It is important to have a “clean” optic system. There can be outgassing, even from conventional parts of such fixtures. Silicone gaskets, plastic pieces, and even glue can outgas. If the fixture is sealed before shipment to installation site, and the above steps taken, outgassing can be greatly reduced. The installation contractor can not create outgassing or light reduction problems by handling interior parts of fixture 10. Additionally, the peel-off covers on the high reflectance reflector inserts 120 protect against residue on the interior reflecting surfaces during factory assembly, which later could block light or outgas.
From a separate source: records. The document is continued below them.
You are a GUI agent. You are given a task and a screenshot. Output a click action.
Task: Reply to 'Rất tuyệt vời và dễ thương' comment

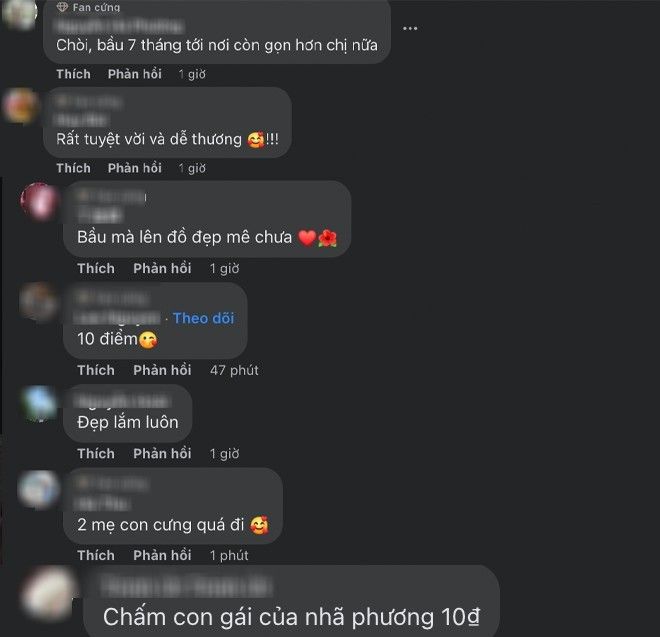pyautogui.click(x=135, y=168)
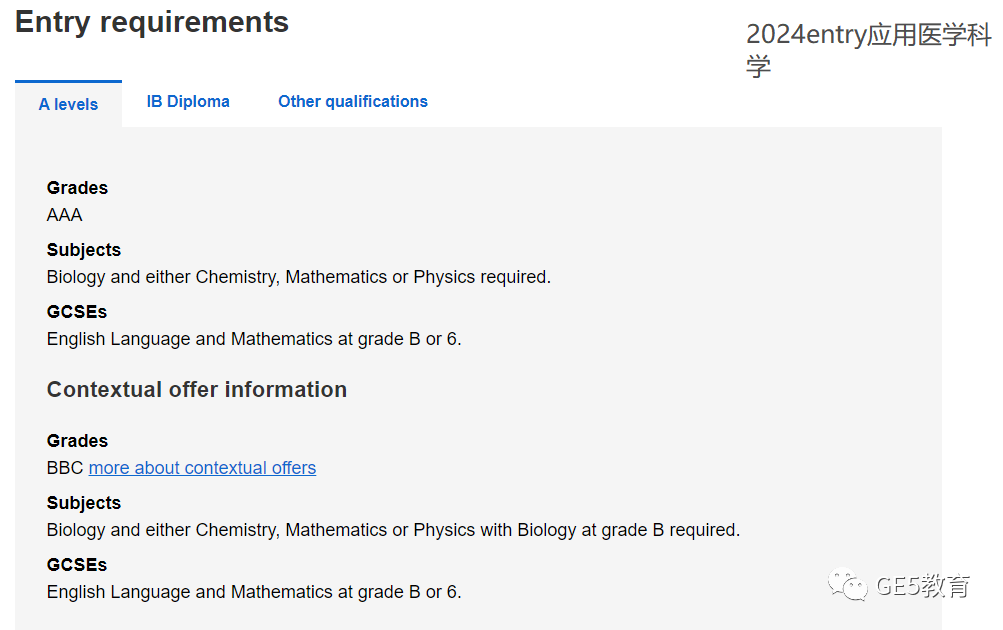The width and height of the screenshot is (1003, 630).
Task: Click the contextual offer GCSEs label
Action: [77, 565]
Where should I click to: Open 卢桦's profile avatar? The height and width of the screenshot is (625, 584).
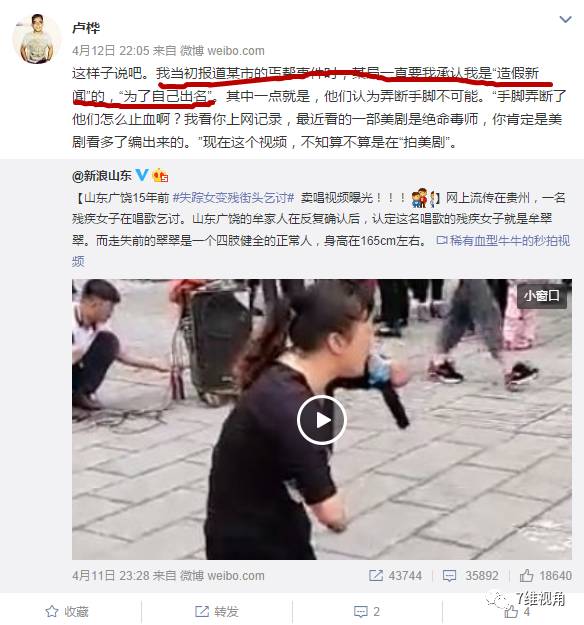click(37, 39)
An additional optional method to try to reduce light loss would be to deter collection of dust or dirt or other substances or particles on the lens. Commercial products like Rain-X® (Sopus Products, Houston, Tex.) could be applied in a thin layer to lens 34 to reduce accumulation of dust and dirt. Some thin films are available commercially for the same function. Other hydrophobic coatings or layers are commercially available. Reduction of dust and dirt could save several percent light loss from fixture 10, and thus increase light to the field for the same energy used. Keeping substances from adhering to the glass reduces reflections caused by such substances or particles. Such reflections are virtually uncontrollable so they can cause glare.
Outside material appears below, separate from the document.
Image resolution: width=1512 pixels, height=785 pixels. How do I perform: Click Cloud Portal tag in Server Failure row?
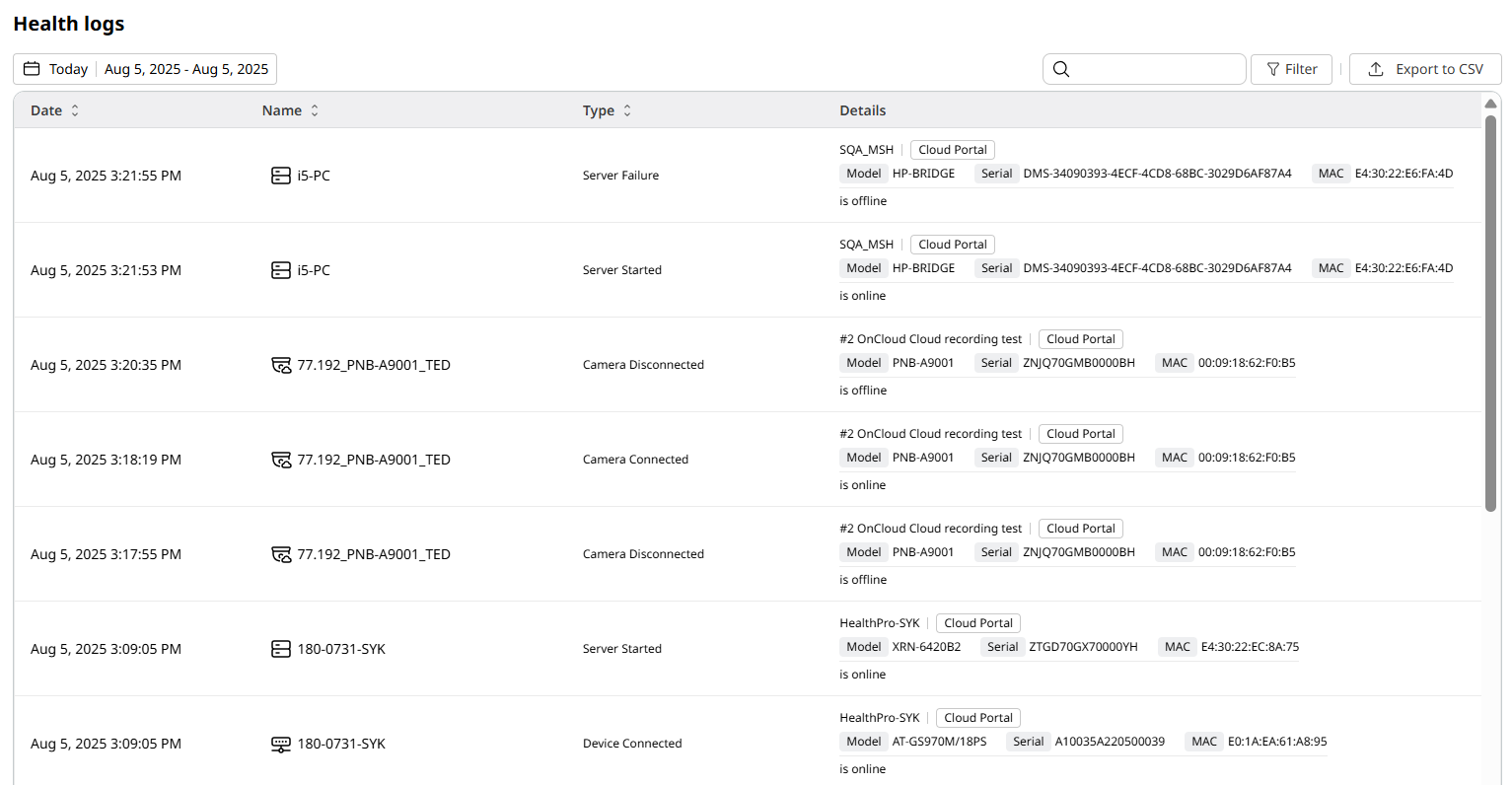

The above-identified structures and steps can be advantageously combined with manufacturing techniques to minimize outgassing. For example, assembling the fixture 10 in a reasonably controlled factory environment, instead at the site of the lighting system (a “construction” environment), can greatly decrease dirt, debris, and other substances from getting on or into fixture 10. The factory environment can be somewhat of a “clean room” compared to outside at the construction site for building an outdoor sports lighting system. Workers can be trained to carefully handle the fixture components when assembling them to avoid getting extraneous substances on the interior parts or surfaces. Even fingerprints or smudges could detrimentally affect the reflecting surfaces. The chance for contamination and effect on performance of the fixture 10 are greatly reduced. Such steps get rid of many variables that could be detrimental to the performance of fixture 10. The worker(s) can assemble fixture 10 and seal its interior in the factory. Use of recessed gaskets and other materials used, along with assembling procedures and environment prevent deterioration of the optic system which might outgas or absorb or reflect light in an uncontrollable manner (and thus lose light to the target space or create glare or spill light). This manufacturing regimen is easy to teach workers and can be easily replicated from fixture to fixture. It is therefore highly repeatable for consistency. It also allows assembly workers to produce a sophisticated combination without having to have sophisticated knowledge about how the components and features work. Labor costs can be reduced. Another feature is than the lens gasket can have metal-to-metal contact to dissipate heat from it (it uses the larger surface of the reflector frame as a heat sink), as well as block light reaching it, both of which could cause outgassing. Significant temperature reduction can be achieved as compared to having it exposed and simply insulated. One example is having metal-to-metal contact between the metal rim that holds the glass lens and the metal reflector frame. A relatively thin gasket could be used between the glass lens and the rim, but the metal-to-metal contact could conduct away heat from the glass lens, using the relatively large reflector frame as a heat sink.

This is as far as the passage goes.